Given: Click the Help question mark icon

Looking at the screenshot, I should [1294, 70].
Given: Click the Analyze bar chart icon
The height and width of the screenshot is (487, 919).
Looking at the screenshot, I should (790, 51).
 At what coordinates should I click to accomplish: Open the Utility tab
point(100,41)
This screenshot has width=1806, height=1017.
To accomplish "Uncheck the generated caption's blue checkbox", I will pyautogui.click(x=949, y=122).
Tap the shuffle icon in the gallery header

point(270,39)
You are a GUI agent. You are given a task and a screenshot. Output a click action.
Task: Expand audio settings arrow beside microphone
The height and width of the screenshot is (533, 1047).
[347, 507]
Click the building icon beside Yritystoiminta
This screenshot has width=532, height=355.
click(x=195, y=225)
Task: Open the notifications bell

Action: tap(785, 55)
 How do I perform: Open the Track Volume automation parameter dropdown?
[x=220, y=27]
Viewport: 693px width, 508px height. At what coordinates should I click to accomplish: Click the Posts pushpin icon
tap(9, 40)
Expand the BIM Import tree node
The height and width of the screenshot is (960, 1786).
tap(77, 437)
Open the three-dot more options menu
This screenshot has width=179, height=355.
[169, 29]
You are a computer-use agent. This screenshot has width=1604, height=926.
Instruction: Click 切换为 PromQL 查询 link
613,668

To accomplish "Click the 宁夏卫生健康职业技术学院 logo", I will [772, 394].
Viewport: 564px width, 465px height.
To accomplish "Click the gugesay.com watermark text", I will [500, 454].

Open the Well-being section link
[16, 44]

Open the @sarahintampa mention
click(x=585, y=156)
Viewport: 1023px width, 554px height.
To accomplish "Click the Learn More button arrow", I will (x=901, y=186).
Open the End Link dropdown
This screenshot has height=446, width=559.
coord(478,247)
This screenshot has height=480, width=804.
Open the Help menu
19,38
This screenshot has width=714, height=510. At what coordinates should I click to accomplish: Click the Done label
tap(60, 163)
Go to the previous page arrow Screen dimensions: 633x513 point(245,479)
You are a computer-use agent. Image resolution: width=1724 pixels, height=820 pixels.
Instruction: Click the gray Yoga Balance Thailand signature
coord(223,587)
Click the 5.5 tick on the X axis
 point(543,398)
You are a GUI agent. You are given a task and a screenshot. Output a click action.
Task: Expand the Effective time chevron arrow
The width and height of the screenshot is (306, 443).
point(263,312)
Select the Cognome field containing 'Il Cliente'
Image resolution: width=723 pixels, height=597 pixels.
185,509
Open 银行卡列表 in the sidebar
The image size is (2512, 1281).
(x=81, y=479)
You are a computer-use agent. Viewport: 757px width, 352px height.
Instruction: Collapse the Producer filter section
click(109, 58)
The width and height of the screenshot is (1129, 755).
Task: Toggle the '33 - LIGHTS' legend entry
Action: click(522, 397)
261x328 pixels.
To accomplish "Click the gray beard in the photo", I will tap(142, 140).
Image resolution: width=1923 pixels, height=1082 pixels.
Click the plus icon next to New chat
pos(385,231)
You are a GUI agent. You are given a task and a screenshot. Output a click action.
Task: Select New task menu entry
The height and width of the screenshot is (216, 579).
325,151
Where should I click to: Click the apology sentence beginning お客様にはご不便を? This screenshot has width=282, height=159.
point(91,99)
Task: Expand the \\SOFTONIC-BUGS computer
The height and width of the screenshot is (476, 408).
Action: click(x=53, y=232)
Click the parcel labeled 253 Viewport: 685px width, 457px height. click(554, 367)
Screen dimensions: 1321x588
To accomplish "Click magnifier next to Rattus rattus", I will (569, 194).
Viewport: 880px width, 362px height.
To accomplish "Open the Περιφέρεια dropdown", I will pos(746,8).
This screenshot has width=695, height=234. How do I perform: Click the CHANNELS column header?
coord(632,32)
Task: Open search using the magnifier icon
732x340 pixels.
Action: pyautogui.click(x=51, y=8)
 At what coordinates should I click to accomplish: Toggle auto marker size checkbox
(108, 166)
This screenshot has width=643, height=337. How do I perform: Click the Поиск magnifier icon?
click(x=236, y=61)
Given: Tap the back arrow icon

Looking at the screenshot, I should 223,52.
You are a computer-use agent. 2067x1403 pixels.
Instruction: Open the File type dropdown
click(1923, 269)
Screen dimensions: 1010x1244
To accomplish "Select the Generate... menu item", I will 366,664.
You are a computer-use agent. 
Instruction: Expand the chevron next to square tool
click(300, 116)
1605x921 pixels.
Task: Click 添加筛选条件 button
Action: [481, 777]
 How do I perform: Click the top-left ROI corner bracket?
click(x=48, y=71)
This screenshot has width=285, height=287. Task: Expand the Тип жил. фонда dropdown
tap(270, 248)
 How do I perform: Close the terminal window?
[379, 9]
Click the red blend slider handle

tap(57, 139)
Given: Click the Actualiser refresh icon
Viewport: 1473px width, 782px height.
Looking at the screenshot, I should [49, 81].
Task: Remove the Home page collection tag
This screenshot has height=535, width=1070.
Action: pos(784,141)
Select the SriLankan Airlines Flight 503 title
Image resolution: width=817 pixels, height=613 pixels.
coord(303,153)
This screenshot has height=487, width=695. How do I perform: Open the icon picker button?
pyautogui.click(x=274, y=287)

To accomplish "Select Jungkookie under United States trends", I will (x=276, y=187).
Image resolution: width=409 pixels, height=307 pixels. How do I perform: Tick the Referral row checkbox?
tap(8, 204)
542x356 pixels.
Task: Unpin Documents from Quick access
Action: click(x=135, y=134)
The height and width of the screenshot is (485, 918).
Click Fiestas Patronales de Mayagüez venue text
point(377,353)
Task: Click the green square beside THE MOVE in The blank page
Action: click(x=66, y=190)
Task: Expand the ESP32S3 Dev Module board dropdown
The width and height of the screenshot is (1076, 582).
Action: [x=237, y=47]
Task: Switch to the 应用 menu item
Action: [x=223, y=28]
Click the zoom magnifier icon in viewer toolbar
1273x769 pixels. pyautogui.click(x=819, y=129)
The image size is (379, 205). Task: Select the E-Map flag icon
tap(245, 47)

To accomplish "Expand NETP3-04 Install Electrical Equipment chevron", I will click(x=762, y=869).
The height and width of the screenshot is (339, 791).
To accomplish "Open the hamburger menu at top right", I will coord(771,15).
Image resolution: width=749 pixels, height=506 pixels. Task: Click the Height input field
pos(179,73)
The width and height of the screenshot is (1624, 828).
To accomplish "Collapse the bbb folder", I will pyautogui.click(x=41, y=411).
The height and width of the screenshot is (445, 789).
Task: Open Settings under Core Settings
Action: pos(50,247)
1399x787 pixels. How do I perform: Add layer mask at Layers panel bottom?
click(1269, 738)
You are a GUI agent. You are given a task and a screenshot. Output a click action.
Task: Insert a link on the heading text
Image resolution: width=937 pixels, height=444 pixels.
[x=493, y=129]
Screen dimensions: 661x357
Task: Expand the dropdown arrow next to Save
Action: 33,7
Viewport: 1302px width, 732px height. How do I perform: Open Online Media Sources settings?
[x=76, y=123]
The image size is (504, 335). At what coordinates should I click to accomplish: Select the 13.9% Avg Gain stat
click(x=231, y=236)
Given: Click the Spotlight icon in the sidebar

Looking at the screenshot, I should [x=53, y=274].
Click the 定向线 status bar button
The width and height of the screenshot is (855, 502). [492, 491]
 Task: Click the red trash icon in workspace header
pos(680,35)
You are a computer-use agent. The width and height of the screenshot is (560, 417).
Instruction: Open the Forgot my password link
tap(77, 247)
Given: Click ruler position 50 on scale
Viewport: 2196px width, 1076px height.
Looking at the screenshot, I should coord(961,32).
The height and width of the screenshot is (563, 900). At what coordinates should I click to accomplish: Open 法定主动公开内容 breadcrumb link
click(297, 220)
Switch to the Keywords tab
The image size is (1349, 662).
* * *
* [EXERCISE PROMPT]
Retype the records from the line that contains "The image size is (379, 205)." through the line that contains "click(1269, 738)", including both of those lines.

* [ANSWER TO THIS TASK]
The image size is (379, 205). Task: Select the E-Map flag icon
tap(245, 47)

To accomplish "Expand NETP3-04 Install Electrical Equipment chevron", I will click(x=762, y=869).
The height and width of the screenshot is (339, 791).
To accomplish "Open the hamburger menu at top right", I will coord(771,15).
Image resolution: width=749 pixels, height=506 pixels. Task: Click the Height input field
pos(179,73)
The width and height of the screenshot is (1624, 828).
To accomplish "Collapse the bbb folder", I will pyautogui.click(x=41, y=411).
The height and width of the screenshot is (445, 789).
Task: Open Settings under Core Settings
Action: pos(50,247)
1399x787 pixels. How do I perform: Add layer mask at Layers panel bottom?
click(1269, 738)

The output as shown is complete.